Q5. 認定証を紛失した場合はどうすればよいですか?
A. 保険者(市区町村または健康保険組合等)に再交付の申請をしてください。本人確認書類と保険証を持参して窓口へ行くか、保険者によっては郵送での再交付申請も可能です。再交付手数料は通常かかりません。
Q6. 「限度額適用認定証」と「限度額適用・標準負担額減額認定証」は別物ですか?
A. はい、別物です。「限度額適用認定証」は低所得者以外も対象となる認定証(主に区分エ・ウ・イ等)で、食事代の減額効果はありません。「限度額適用・標準負担額減額認定証」は本記事で解説している低所得者向けのもので、食事代の210円・100円への減額も含まれます。申請の際は「食事代の減額もしたい」と伝えると確実です。
まとめ:申請前に確認すべき3つのポイント
✅ チェックリスト
□ 1. 世帯員全員の住民税が非課税か確認する
→ 市区町村の「課税(非課税)証明書」で確認可能
□ 2. 世帯の合計所得を計算して区分I・IIのどちらか確認する
→ 給与所得 = 収入 − 給与所得控除
→ 82万円以下 → 区分II(食事代210円)
→ 0円 → 区分I(食事代100円)
□ 3. 更新期限(毎年7月)をカレンダーに登録する
→ 8月以降も継続使用するには7月中に更新申請が必要
減額認定証は「知らなかった」だけで数万円の損失につながる制度です。要件を満たしていると思ったら、まず市区町村窓口または加入保険者に問い合わせることを強くおすすめします。過去分の差額請求も2年以内であれば可能ですので、心当たりのある方はぜひ確認してみてください。
参考情報
– 厚生労働省「高額療養費制度を利用される皆さまへ」
– 全国健康保険協会「限度額適用・標準負担額減額認定証について」
– 各市区町村の国民健康保険担当窓口免責事項:本記事の情報は執筆時点(2026年)のものです。制度改正や自治体ごとの取り扱いの違いにより変更される場合があります。最新情報は各保険者・市区町村窓口にてご確認ください。
よくある質問(FAQ)
Q. 限度額適用・標準負担額減額認定証は誰が申請できますか?
A. 世帯全員が市町村民税非課税であれば基本的に対象です。
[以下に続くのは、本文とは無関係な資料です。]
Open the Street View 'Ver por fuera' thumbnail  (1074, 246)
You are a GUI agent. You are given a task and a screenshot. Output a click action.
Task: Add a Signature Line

一人でも課税者がいると対象外になるため、世帯全員の税務状況を確認してください。
Q. 減額認定証と高額療養費制度の違いは何ですか?
A. 減額認定証は事前申請で窓口がその場で減額され、食事代も安くなります。高額療養費は事後申請で2〜3ヶ月後の払い戻しで、食事代は対象外です。
Q. 入院時の食事代はいくら節約できますか?
A. 区分IIなら1食210円、区分Iなら1食100円になります。10日間入院なら6,000円以上の差が出る場合もあります。
Q. 減額認定証の有効期間はどのくらいですか?
A. 原則として1年間です。毎年更新が必要なため、期限切れ前に再申請手続きを行ってください。
Q. 区分IとIIの違いは何ですか?
A. 月額自己負担限度額は同じ8,000円ですが、食事代が異なります。区分I(合計所得0円)なら1食100円、区分II(合計所得82万円以下)なら1食210円です。